In our study, all consultation groups had statistically significantly higher SSA values than the control group. This result is consistent with studies conducted with various patient groups (8, 10). In our study, consultation groups were found to differ in SSA values. The difference was thought to be due to the high values of the GCG group. This factor is more prominent especially in patients presenting for a gastroenterology consultation. Studies have shown that patients who have IBS have higher levels of somatic amplification (11, 12). In this study, although the patients with GCG did not have a gastroenterological diagnosis yet, their symptoms were similar, including abdominal pain, indigestion, diarrhea or constipation, and bloating.
Study Limitation
This study has several limitations.
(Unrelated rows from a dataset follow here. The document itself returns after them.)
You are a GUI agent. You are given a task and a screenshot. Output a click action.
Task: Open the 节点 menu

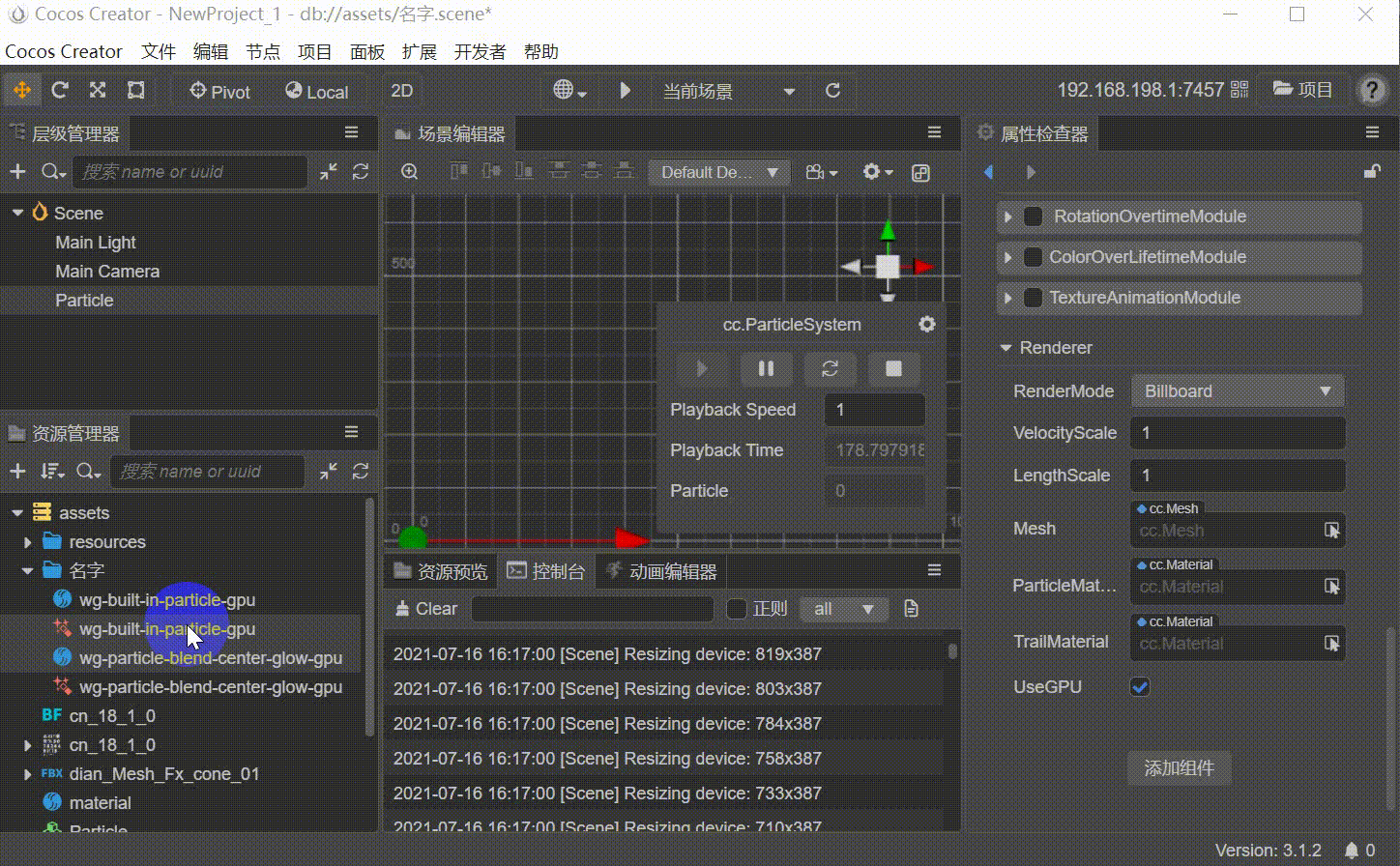[x=262, y=52]
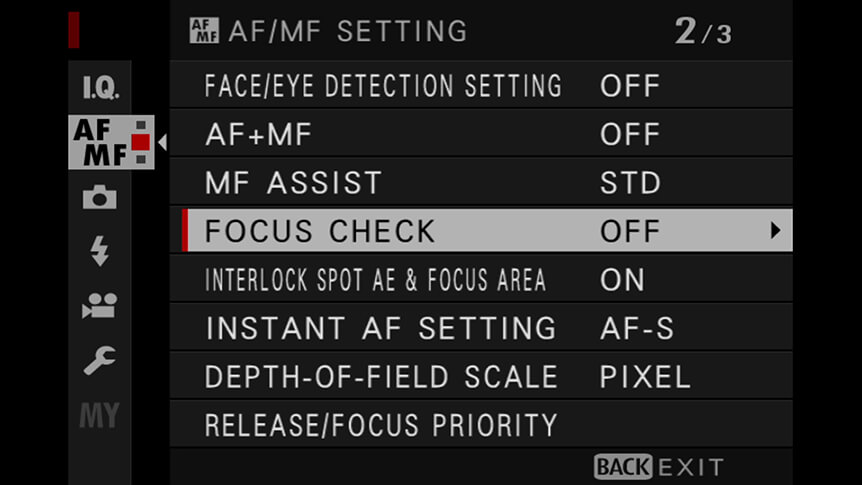
Task: Click the red page indicator square
Action: [x=141, y=142]
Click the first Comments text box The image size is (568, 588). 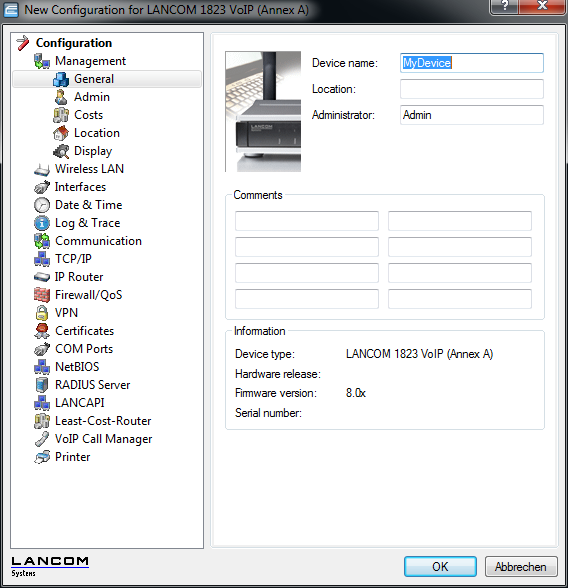point(307,221)
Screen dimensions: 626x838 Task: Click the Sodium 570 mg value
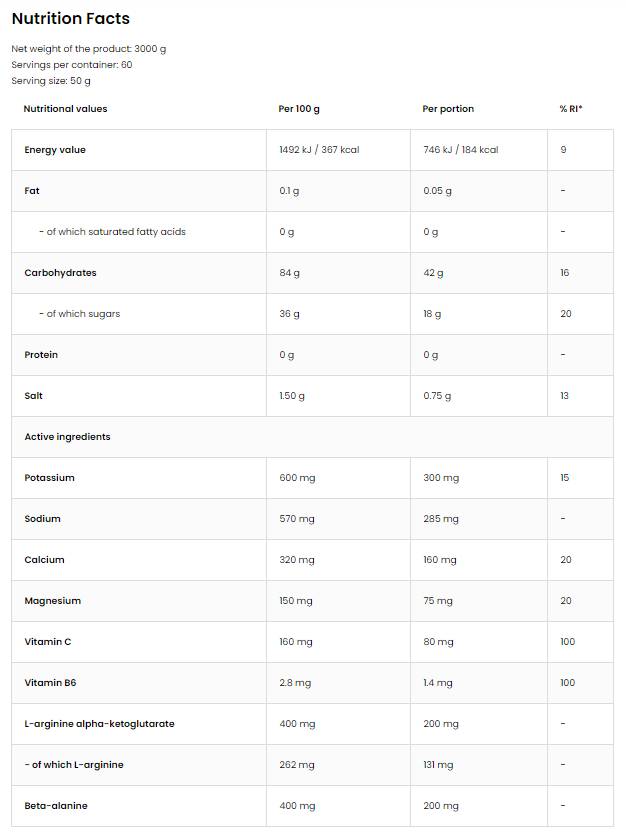coord(296,519)
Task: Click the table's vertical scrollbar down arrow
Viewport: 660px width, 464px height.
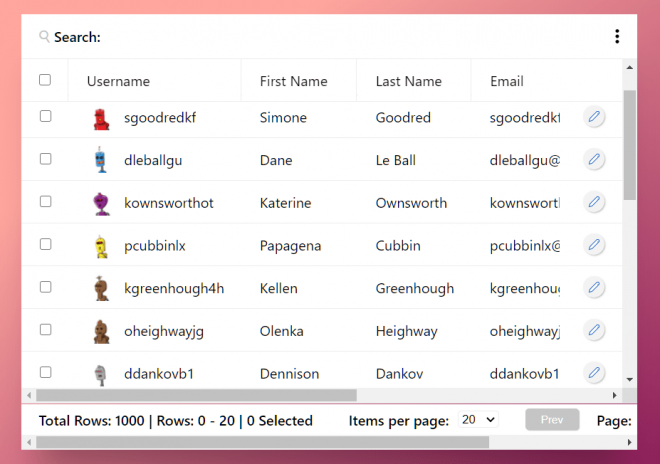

First, the sample size was relatively small, and the participants were recruited from only two centers, which may limit the generalizability of the findings. Second, the cross-sectional design prevents the establishment of causal relationships between physical symptoms and psychiatric outcomes. Third, although validated scales were used, reliance on self-reported questionnaires may have introduced response biases. Lastly, certain confounding variables such as socioeconomic status, chronic medical conditions, and medication use were not controlled, which might have influenced the results. Future studies with larger, multi-center samples and longitudinal designs are recommended to confirm and expand upon these findings.
CONCLUSION
In conclusion, this study demonstrated that patients referred to psychiatry outpatient clinics for consultation exhibited high levels of SSA, accompanied by elevated rates of depression and anxiety symptoms. These findings emphasize the importance of comprehensive psychiatric evaluation in patients presenting with unexplained physical complaints. Although the underlying mechanism of SSA, whether functional or structural in origin, remains unclear, further research is necessary to better understand its neurobiological basis and clinical implications.